Il film: “La valle dei sorrisi”, cosa si ottiene quando si rinuncia al dolore

Dopo il passaggio fuori concorso a Venezia, arriva nelle sale l'opera seconda di Paolo Strippoli, «La valle dei sorrisi», film di genere che incornicia un dramma tutto contemporaneo

Il barese Paolo Strippoli aveva già avuto modo di farsi notare dal grande pubblico col divertente «A Classic Horror Story», esclusiva Netflix co-diretta assieme a Roberto De Feo, e di farsi apprezzare dalla critica con la sua prima opera da solista, il bel «Piove». Se questo era tutto immerso in un ambiente urbano cupo e claustrofobico, con «La valle dei sorrisi», presentato fuori concorso a Venezia, Strippoli si sposta tra gli sterminati paesaggi e i piccoli borghi delle Alpi friulane, senza però rinunciare a quel cuore di tenebra tripartito, individuale-familiare-societario, che lo contraddistingue.

L’ambientazione è Remis, villaggio alpino di poche centinaia d’anime recentemente protagonista di un disastro ferroviario. Qui arriva Sergio Rossetti, ex campione di judo trasferitosi per accettare un posto da supplente nel liceo locale. Sergio, tormentato da un dolore indicibile, si accorge subito come a Remis tutti siano stranamente felici e sorridenti: sarà la barista Michela a metterlo a parte del segreto della comunità.

Quale sia questo segreto il pubblico lo scopre insieme al protagonista, un arruffato Michele Riondino: si tratta di Matteo, un adolescente inquieto, tormentato, interpretato dall’ottimo esordiente Giulio Feltri. Chiunque abbraccia Matteo, infatti, si trova miracolosamente liberato da ogni dolore, e proprio di miracoli si parla a Remis, che ha istituito un vero e proprio culto del ragazzo, a metà tra neopaganesimo e devozione popolare.

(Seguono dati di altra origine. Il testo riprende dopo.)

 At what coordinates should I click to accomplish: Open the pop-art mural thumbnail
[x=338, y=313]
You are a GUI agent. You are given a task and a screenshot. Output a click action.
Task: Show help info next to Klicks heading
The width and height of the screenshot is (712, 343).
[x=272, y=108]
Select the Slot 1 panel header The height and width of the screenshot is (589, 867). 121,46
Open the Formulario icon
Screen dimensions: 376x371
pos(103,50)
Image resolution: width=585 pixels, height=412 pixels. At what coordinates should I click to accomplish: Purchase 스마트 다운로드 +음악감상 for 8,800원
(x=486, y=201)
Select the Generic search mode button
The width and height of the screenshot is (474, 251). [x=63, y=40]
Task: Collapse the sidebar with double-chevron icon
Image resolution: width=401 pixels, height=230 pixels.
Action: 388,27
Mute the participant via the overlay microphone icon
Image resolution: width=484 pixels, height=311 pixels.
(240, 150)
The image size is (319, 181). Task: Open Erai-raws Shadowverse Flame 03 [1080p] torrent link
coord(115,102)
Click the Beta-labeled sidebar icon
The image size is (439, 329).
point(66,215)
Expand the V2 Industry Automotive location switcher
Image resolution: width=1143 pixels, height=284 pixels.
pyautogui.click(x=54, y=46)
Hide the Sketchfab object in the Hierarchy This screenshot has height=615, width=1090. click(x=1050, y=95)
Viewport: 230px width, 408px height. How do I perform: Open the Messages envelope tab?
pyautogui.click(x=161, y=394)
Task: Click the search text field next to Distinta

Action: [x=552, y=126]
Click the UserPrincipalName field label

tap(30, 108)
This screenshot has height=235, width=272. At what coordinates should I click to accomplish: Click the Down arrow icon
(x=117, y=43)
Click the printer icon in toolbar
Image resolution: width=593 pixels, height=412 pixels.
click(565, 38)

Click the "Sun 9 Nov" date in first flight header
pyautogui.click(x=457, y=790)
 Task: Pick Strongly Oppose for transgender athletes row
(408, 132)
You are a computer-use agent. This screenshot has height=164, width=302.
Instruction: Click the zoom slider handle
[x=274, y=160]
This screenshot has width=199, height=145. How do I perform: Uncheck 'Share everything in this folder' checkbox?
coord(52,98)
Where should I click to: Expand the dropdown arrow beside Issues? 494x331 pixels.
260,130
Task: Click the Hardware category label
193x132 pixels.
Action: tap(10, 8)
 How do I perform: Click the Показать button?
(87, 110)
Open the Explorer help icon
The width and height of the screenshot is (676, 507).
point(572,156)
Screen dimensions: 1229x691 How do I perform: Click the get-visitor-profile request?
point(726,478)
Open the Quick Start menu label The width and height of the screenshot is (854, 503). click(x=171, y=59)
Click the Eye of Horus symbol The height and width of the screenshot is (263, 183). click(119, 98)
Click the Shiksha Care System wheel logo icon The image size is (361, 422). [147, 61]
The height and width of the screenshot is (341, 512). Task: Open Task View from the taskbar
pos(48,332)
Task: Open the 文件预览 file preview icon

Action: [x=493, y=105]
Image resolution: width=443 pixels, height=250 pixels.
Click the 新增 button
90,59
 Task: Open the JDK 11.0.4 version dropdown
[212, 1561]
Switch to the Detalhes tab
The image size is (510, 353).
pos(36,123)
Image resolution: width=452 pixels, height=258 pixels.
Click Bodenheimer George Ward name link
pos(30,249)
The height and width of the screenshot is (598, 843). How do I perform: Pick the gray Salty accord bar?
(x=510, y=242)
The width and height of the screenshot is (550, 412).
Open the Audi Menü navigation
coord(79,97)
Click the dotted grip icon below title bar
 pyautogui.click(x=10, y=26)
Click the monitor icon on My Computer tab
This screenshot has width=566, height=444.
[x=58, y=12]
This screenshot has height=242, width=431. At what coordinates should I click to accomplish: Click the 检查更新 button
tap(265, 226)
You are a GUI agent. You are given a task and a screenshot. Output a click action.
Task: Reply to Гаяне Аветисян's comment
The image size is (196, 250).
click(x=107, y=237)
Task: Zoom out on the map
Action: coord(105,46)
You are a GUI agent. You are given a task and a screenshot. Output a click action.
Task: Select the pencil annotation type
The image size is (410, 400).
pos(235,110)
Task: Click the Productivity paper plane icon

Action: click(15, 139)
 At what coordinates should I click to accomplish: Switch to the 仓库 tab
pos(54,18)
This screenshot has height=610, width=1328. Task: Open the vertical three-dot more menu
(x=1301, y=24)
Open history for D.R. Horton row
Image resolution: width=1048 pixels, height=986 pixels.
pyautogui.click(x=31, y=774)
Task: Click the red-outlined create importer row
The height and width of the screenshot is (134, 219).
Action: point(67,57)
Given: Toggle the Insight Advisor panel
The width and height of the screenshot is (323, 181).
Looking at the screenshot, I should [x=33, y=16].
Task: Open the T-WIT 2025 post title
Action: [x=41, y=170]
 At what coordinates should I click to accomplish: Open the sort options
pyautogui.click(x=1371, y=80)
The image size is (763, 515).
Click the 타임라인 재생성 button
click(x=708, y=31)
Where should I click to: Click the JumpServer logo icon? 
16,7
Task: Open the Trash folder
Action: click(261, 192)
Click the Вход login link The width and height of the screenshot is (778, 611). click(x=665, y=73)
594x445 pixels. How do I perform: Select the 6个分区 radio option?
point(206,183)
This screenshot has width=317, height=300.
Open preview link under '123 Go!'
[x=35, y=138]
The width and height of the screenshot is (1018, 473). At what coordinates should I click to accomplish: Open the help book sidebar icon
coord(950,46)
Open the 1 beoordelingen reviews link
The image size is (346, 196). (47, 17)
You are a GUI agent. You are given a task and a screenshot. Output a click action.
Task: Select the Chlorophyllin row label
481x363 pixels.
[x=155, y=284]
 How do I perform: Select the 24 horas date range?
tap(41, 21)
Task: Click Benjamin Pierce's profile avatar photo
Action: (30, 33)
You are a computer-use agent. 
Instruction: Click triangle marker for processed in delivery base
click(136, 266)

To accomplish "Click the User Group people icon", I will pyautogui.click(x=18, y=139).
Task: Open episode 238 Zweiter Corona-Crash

«La valle dei sorrisi» colpisce innanzitutto per un taglio, finalmente, originale: se da un lato ci si rifà in buona misura al folk horror di «Midsommar» (ma soprattutto del capostipite «The Wicker Man») con un pizzico di «Omen – Il presagio», dall’altro si riesce a ritagliare un’identità specifica per l’horror italiano, ottimamente calato in dinamiche proprie del paese che non scimmiottano modelli d’oltreoceano e sanno anzi imporsi con una personalità e un peso specifici.

Soprattutto, però, Strippoli usa il linguaggio del cinema di genere per incorniciare un dramma che guarda alla contemporaneità: incarnati in Matteo si ritrovano facilmente tutti i piccoli grandi “idoli” usati oggi per mettere a tacere il dolore, ormai un ospite scomodo, privato di ogni significato, peso di cui liberarsi piuttosto che maestro da accogliere, accettare, ascoltare. Dagli psicofarmaci allo scrolling compulsivo, tutti i piccoli grandi antidolorifici, manifestazioni culturali di un’era che nega qualsiasi cosa turbi il mito di gioventù, bellezza e felicità per sempre, si riflettono nell’ambigua figura di un “santo”, un angelo oppure un diavolo (“Matteo toglie il dolore, ma così annienta Dio, perché Dio lo si trova soprattutto nel dolore”, dice uno dei personaggi), che come loro toglie un peso, ma pretende qualcosa in cambio: tutto. Ciò che toglie il dolore, dice Strippoli, finisce col controllarti, col prendere una parte essenziale della tua identità, ed ecco che la patologica dipendenza di Remis da Matteo diventa anche canale per una possessione di massa, una perdita collettiva del sé.

Non per niente è proprio il dolore a riscoprirsi strumento salvifico, sia nella sua dimensione individuale come fardello da portare e affrontare che in quello collettivo di tragedia che fa parte del DNA comunitario, con la sfera familiare ponte tra le due e in qualche modo sintesi di entrambe.

Con «La valle dei sorrisi» Strippoli firma un ottimo film di genere, più maturo e stilisticamente più pulito di «Piove» anche se non altrettanto incisivo e impattante, una parabola umanissima su un mal du siecle che definisce la società del benessere.

LA VALLE DEI SORRISI di Paolo Strippoli. Con Michele Riondino, Giulio Feltri, Paolo Pierobon, Romana Maggiora Vergano. Italia, Slovenia, 2025. Horror.